EXERCISE: Starting at the first line of the records below, reproduce every line up to and including the line with "December 8, 2004 (202, 464)", but leave out all pictures.

Start of RECORDS

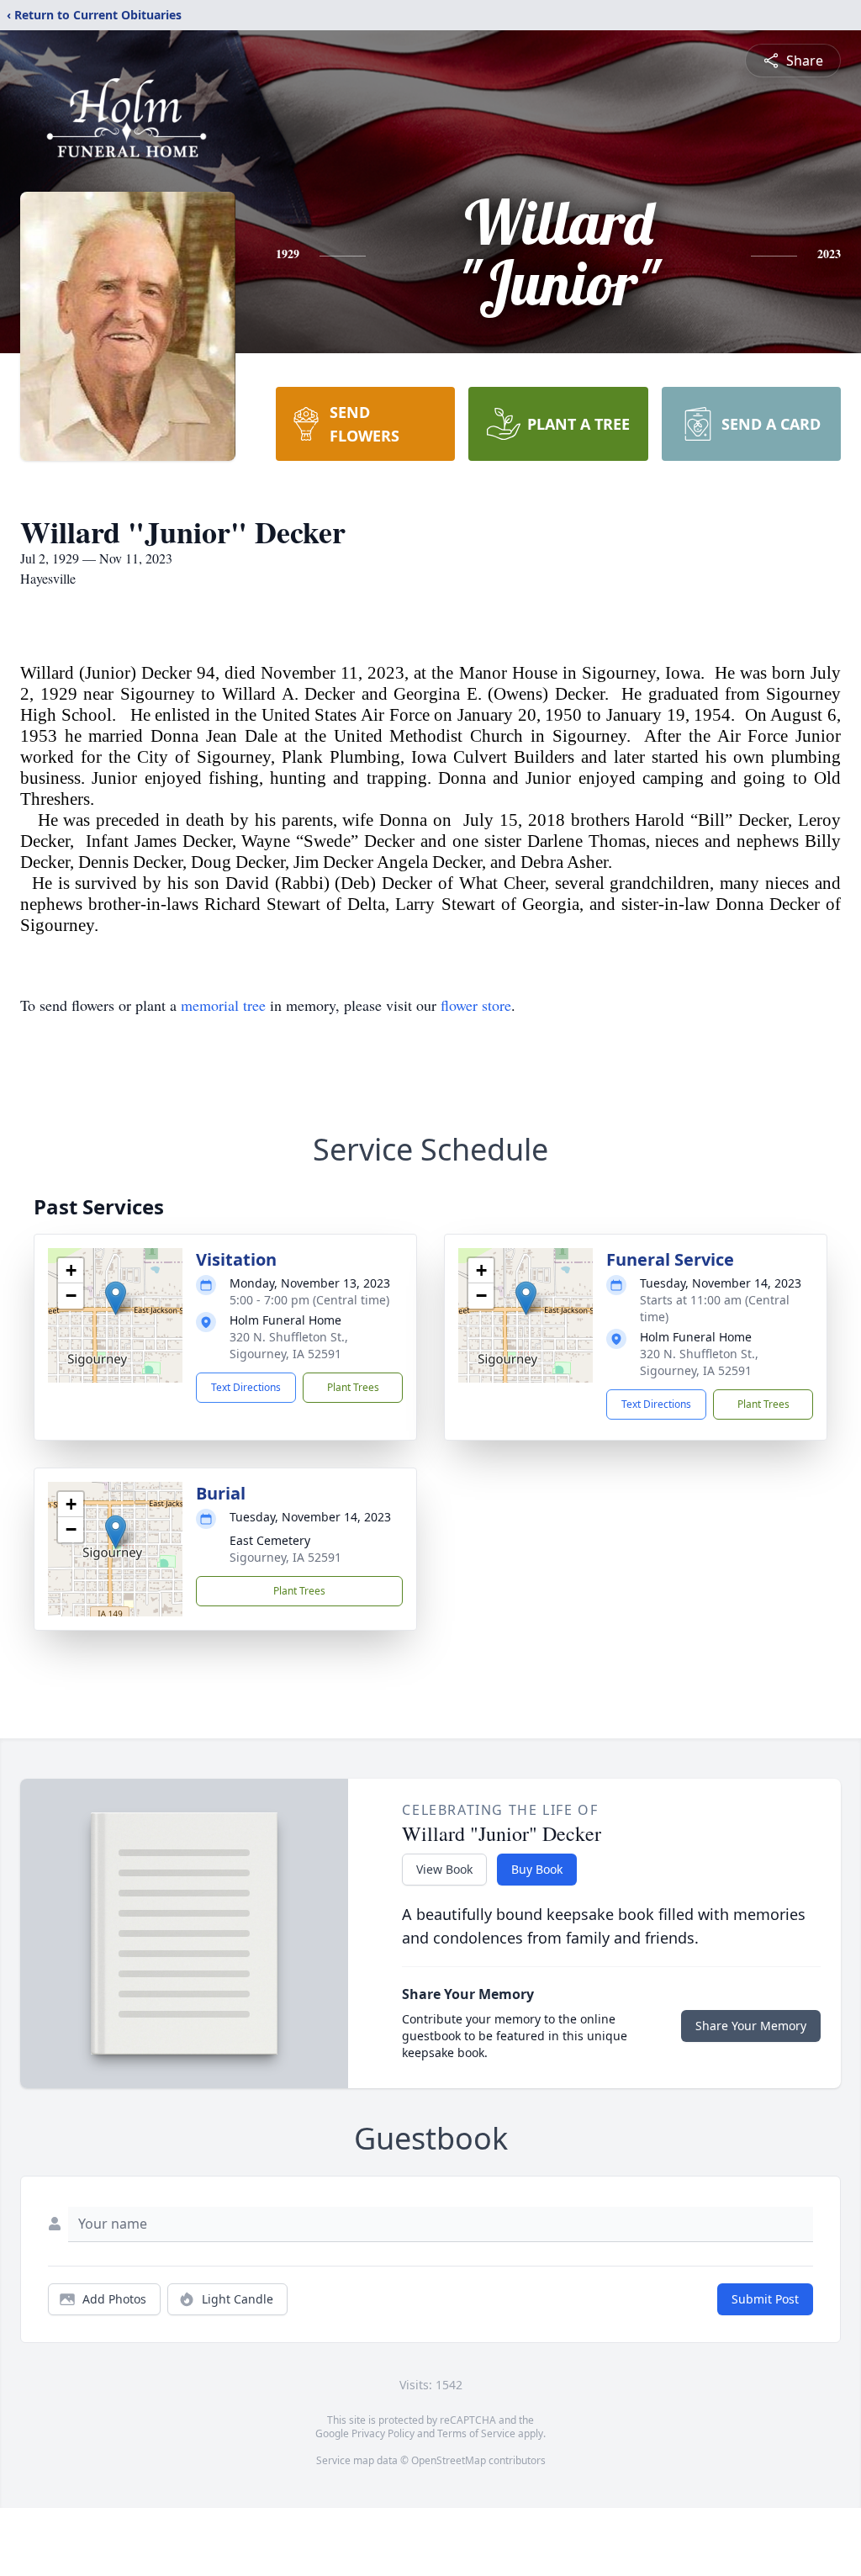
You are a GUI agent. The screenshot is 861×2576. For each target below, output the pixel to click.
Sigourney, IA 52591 (285, 1557)
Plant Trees (353, 1387)
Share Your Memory (750, 2026)
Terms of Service (476, 2433)
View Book (444, 1869)
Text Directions (246, 1387)
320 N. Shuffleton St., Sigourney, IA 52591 (289, 1345)
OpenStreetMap (448, 2460)
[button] (115, 1298)
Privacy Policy (383, 2433)
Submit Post (765, 2299)
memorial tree (223, 1005)
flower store (476, 1005)
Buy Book (537, 1869)
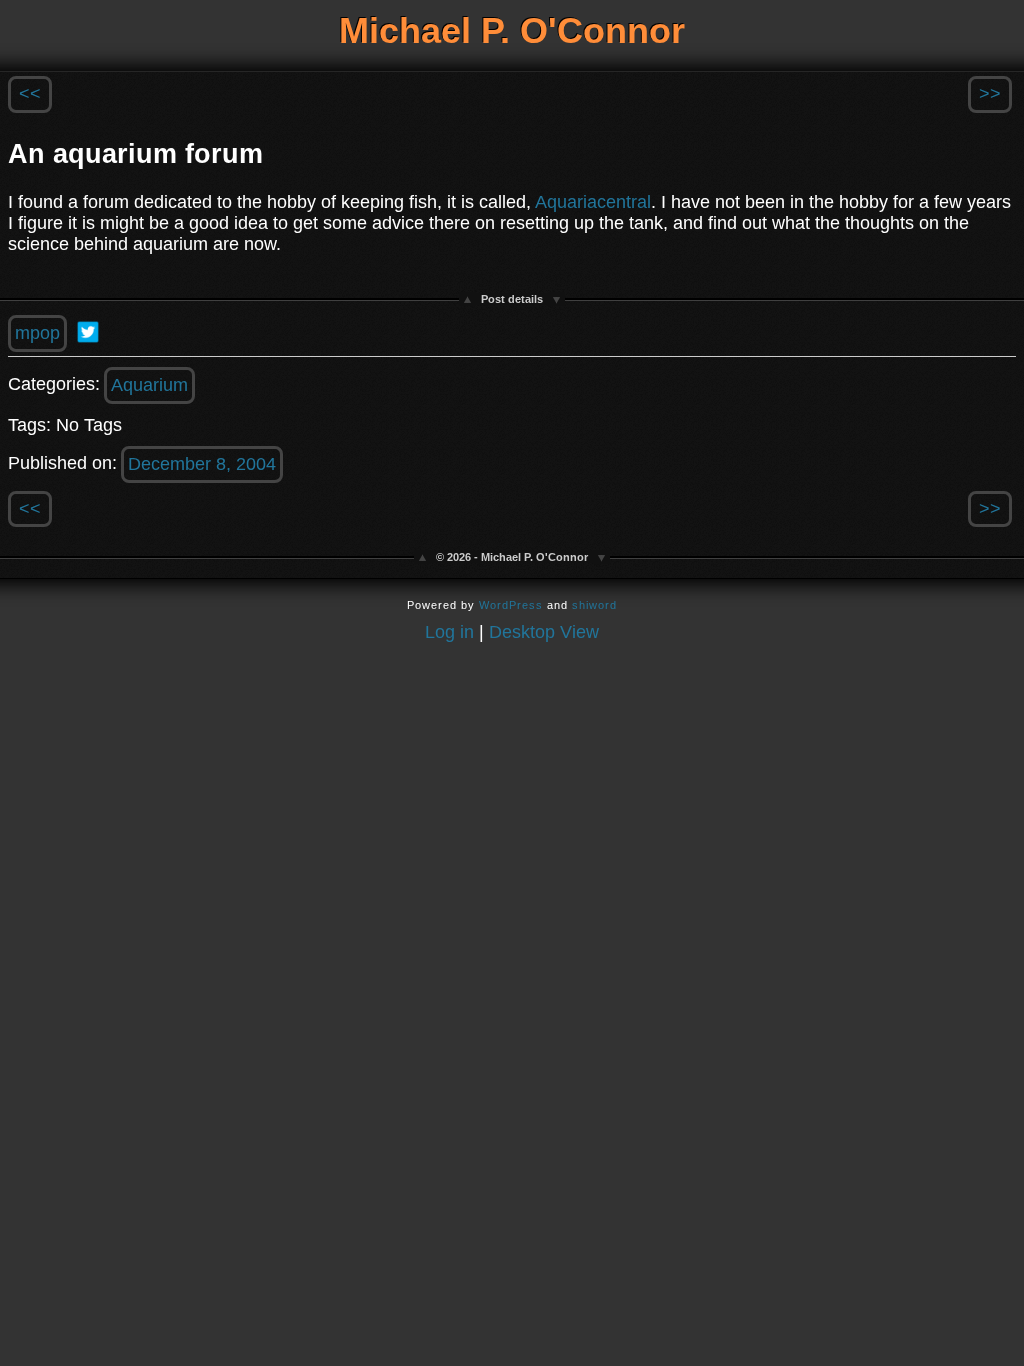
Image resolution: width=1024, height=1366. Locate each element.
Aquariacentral (593, 202)
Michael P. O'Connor (512, 30)
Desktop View (544, 632)
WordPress (511, 605)
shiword (594, 605)
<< (30, 94)
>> (990, 94)
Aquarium (149, 385)
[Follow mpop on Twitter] (88, 332)
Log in (449, 632)
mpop (37, 333)
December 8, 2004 (202, 464)
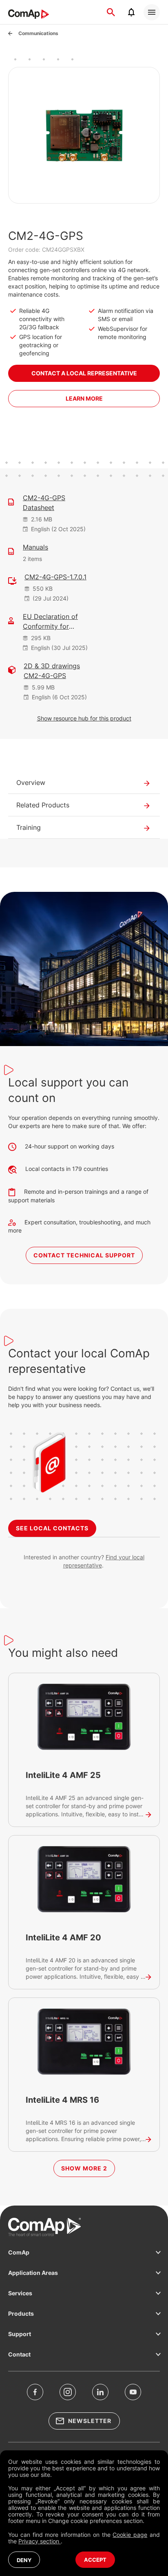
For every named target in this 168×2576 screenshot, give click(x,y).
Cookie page (130, 2534)
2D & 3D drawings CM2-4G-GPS (52, 671)
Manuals (35, 547)
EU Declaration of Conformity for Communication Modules (50, 621)
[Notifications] (131, 12)
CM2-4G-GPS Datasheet (44, 503)
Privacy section (39, 2541)
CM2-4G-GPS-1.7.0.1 (55, 577)
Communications (38, 33)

End of RECORDS

WRITTEN SOLUTION:
You are a GUI agent. The screenshot is 861×2576. For each target below, output the pixel to click.
Sigourney, IA 52591 (285, 1557)
Plant Trees (353, 1387)
Share Your Memory (750, 2026)
Terms of Service (476, 2433)
View Book (444, 1869)
Text Directions (246, 1387)
320 N. Shuffleton St., Sigourney, IA 52591 (289, 1345)
OpenStreetMap (448, 2460)
[button] (115, 1298)
Privacy Policy (383, 2433)
Submit Post (765, 2299)
memorial tree (223, 1005)
flower store (476, 1005)
Buy Book (537, 1869)
Image resolution: width=1024, height=1366. Locate each element.
Aquariacentral (593, 202)
Michael P. O'Connor (512, 30)
Desktop View (544, 632)
WordPress (511, 605)
shiword (594, 605)
<< (30, 94)
>> (990, 94)
Aquarium (149, 385)
[Follow mpop on Twitter] (88, 332)
Log in (449, 632)
mpop (37, 333)
December 8, 2004 (202, 464)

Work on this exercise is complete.